September 11th, 2003
A State of Mind
North Korea and the Korean War: June 1950 UN Responds

Two days after the war in Korea began, the U.S., worried that it would “lose” Korea like China to communists, took the matter to the UN Security Council. (President Harry Truman decided that, as a “bandit incursion,” the war was not a matter for Congress.) Boycotted by the Soviet Union, the Council passed a resolution condemning North Korea’s action and calling on UN members to bring the hostilities to an end.

A Korean girl with her brother trudges past a U.S. tank in Haengju, South Korea.
Photo: NARA

Critics would charge that the UN operation was nothing more than a U.S. military campaign in masquerade. Under the UN-mandated command of General Douglas MacArthur, commander-in-chief of U.S. forces in the Far East, American troops landed on September 15, 1950 at Inchon, a port city in western Korea, cutting off North Korean forces in the middle. UN forces at Pusan then charged from the south. Joining up with MacArthur, the combined group regained control of Seoul on September 28 and stormed northwards.

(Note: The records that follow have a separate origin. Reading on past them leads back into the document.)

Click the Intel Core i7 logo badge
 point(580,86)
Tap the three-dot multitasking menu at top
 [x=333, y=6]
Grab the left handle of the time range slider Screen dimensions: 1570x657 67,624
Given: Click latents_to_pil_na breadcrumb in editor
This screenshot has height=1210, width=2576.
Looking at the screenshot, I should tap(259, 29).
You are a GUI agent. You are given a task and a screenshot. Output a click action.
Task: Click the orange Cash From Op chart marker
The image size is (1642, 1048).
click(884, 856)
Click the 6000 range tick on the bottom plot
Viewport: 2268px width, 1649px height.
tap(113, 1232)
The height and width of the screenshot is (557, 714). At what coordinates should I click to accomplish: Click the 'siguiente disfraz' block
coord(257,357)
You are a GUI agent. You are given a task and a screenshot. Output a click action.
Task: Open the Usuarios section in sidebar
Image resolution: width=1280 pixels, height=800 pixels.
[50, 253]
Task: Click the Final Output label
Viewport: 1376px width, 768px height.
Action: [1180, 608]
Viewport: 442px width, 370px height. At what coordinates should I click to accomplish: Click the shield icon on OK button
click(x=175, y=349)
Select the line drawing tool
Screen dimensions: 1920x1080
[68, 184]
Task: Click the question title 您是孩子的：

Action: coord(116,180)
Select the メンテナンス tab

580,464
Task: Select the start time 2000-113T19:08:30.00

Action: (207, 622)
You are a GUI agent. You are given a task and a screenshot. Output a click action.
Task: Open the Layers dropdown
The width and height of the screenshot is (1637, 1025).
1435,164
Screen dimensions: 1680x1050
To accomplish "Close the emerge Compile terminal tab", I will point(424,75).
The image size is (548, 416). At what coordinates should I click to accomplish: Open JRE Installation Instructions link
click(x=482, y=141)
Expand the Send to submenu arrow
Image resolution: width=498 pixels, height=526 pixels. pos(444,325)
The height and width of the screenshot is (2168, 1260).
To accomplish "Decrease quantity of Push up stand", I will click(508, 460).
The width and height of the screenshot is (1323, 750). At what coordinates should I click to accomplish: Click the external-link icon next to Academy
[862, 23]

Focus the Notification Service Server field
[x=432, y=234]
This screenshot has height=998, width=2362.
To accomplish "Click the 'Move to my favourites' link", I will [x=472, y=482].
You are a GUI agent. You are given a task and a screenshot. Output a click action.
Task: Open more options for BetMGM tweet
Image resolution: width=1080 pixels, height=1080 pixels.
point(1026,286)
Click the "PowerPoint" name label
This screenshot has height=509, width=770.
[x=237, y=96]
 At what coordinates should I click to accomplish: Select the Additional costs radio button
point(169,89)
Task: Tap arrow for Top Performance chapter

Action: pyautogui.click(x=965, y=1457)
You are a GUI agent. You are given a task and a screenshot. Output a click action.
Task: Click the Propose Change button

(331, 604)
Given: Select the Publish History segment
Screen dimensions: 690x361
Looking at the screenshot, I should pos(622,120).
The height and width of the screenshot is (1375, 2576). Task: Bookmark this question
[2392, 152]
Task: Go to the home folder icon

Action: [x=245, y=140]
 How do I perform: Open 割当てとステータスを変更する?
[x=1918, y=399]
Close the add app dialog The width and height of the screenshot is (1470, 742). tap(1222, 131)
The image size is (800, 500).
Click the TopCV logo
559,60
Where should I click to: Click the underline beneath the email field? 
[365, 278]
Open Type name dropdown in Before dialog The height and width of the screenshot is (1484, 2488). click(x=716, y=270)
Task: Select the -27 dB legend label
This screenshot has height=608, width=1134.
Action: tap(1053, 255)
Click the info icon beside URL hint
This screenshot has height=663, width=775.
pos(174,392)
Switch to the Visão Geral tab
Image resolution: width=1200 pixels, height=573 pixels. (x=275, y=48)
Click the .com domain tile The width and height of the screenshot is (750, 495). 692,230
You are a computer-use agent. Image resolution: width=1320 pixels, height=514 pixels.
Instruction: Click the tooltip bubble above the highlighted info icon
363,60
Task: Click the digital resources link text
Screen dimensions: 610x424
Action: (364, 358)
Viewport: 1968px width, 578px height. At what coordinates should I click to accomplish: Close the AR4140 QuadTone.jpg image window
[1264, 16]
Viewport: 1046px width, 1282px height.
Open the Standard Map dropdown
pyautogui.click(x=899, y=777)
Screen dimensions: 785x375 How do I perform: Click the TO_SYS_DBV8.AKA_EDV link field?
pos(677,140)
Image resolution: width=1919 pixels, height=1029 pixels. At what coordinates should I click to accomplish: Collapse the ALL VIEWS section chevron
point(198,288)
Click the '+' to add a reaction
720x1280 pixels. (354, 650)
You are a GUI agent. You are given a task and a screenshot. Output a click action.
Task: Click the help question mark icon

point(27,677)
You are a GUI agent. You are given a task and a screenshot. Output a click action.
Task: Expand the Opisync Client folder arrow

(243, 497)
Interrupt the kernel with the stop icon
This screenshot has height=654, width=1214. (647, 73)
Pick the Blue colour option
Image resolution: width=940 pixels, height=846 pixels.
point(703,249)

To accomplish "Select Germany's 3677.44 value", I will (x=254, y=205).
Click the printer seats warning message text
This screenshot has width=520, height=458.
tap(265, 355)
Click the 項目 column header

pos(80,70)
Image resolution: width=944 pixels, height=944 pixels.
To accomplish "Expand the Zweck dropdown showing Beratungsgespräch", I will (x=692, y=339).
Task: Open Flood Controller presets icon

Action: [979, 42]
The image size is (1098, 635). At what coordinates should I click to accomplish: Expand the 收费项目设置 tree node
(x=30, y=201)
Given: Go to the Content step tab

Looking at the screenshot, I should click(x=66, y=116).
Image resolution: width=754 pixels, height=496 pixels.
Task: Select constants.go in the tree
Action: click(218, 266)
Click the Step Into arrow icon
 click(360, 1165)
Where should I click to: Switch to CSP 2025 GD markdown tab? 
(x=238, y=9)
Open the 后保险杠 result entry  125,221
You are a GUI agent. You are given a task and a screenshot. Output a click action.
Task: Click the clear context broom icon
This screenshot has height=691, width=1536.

Taken by surprise, Kim Il Sung called “a great strategic retreat.” South Korea’s Rhee hailed MacArthur as “the savior of our race.” The opening months of the struggle had cost some 111,000 South Korean lives, destroyed 314,000 homes, and left 57,000 people missing. U.S. dead totaled 6,954, with 13,659 wounded. It was only the beginning.

A bridge and North Korean tank destroyed by bombs outside of Suwon, South Korea.
Photo: NARA

Technically, the UN command had fulfilled its mission: restoring the sovereignty of South Korea. But with North Korean forces on the run, the chance of ridding Korea altogether of its communist leaders loomed large for the U.S. Washington was using the new foreign policy of containment, which argued that communist governments would eventually collapse if they could not expand into other countries, to justify the war. After the triumph of Mao Zedong in China 1949, toppling the regime of Kim Il Sung in North Korea was a chance Washington found too good to pass up.

South Korean forces crossed the 38th parallel into North Korea on September 28. Eleven days later, MacArthur, who had once declared that he would defend Korea from communists “as I would California,” followed. It would prove a fateful step.